En définitive, tout porte à croire qu’il y a une raison doctrinale derrière le choix du pape plutôt qu’une raison purement liturgique. La crainte serait que la liturgie traditionnelle conduise au contraire à rejeter l’enseignement du Concile Vatican II comme s’il existait une autre Église.
Cette pensée a été confirmée par la façon dont le pape a expliqué sa décision aux jésuites qu’il a rencontrés à Bratislava le 12 septembre 2021.
« Maintenant – a dit le pape François – j’espère qu’avec la décision d’arrêter l’automatisme de l’ancien rite, nous pourrons revenir aux véritables intentions de Benoît XVI et de Jean-Paul II. Ma décision est le fruit de la consultation de tous les évêques du monde faite l’année dernière. Désormais, ceux qui veulent célébrer avec le Vetus ordo doivent demander l’autorisation à Rome comme cela se fait pour le rituel ».
Le pape a également commenté qu' »il y a des jeunes qui, après un mois d’ordination, vont voir l’évêque pour le demander. C’est un phénomène qui indique que nous sommes en train de régresser ».
Il pourrait y avoir, après tout, une crainte de perdre les fruits du Concile Vatican II derrière cette décision. Cependant, la décision a été sévère et remise en cause plus par son ton que par son fond.
Au-delà de tout, les cardinaux apprennent à se faire à ce motu proprio. L’aperçu des positions prises sur les Traditions Custodes montre que très peu de personnes veulent appliquer durement le document du Pape François. Au contraire, tous veulent trouver l’unité et l’équilibre sans rassembler ceux qui ont utilisé l’ancien rite pour créer la division dans l’Église.

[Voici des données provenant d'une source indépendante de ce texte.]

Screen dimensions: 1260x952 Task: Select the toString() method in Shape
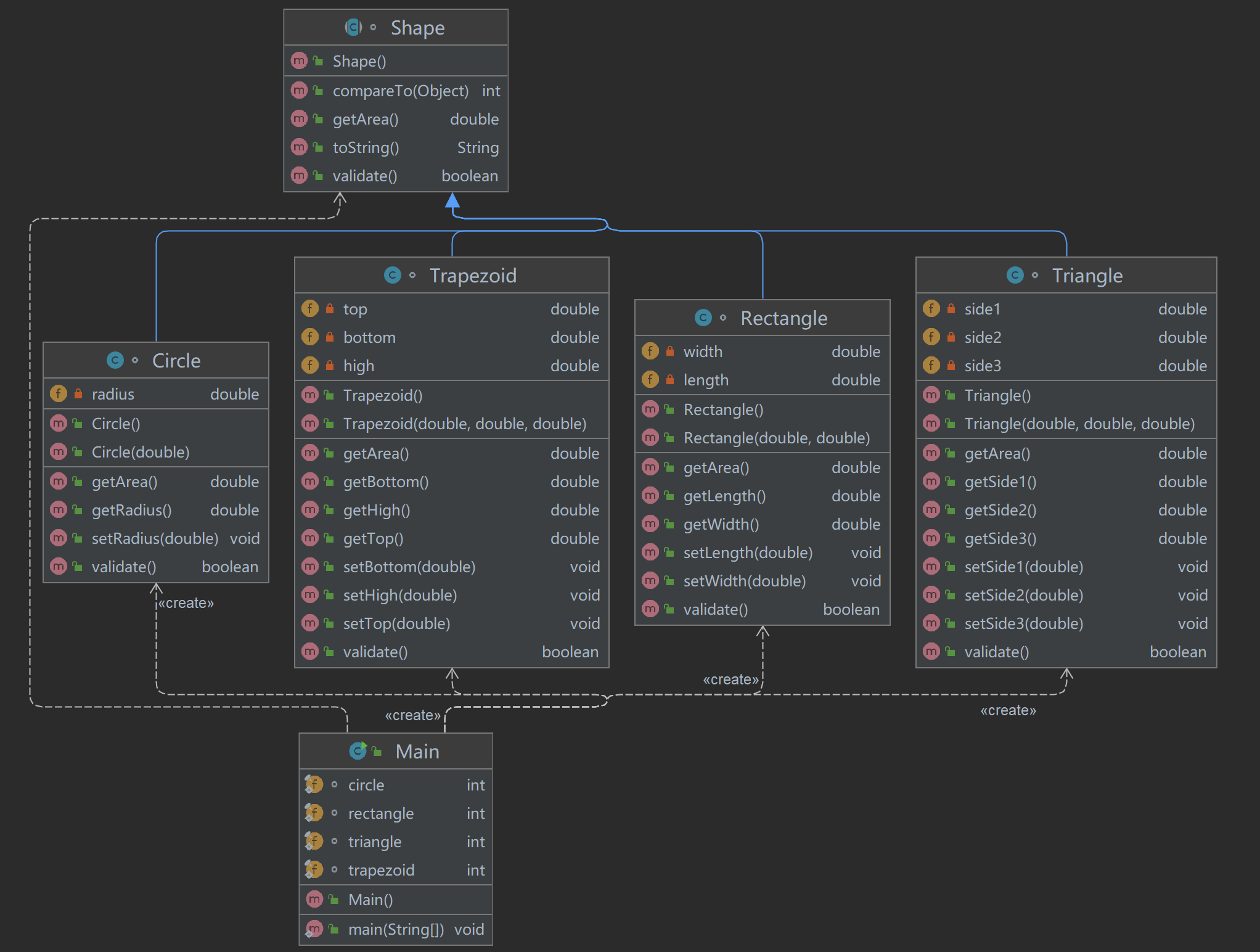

Si l’objectif du Pape est l’unité, il l’est encore plus pour les cardinaux. Peut-être que tous ne partagent pas les tonalités du Pape, mais tous ont essayé de trouver une explication et d’aller de l’avant. Après tout, même la distinction entre progressistes et conservateurs, dans ce cas, est devenue plus floue, à tel point qu’il est impossible d’établir la dichotomie.
Comment le cardinal Blaise Cupich, archevêque de Chicago, peut-il être qualifié de progressiste dans ces circonstances ? Dans une déclaration publiée juste après le motu proprio, le cardinal Cupich a fait savoir que du temps serait pris pour réfléchir et comprendre comment mettre en œuvre la décision du pape.
Tout doit être lu dans cette recherche d’équilibre. Mais, sans s’engager dans des dichotomies idéologiques inutiles, la clé réside précisément dans le fait d’être catholique. Et c’est ainsi que doivent aussi être appelés ceux qui célèbrent selon l’ancien rite. Tout le reste risque de créer des divisions. Et, peut-être, des réactions difficiles à gérer.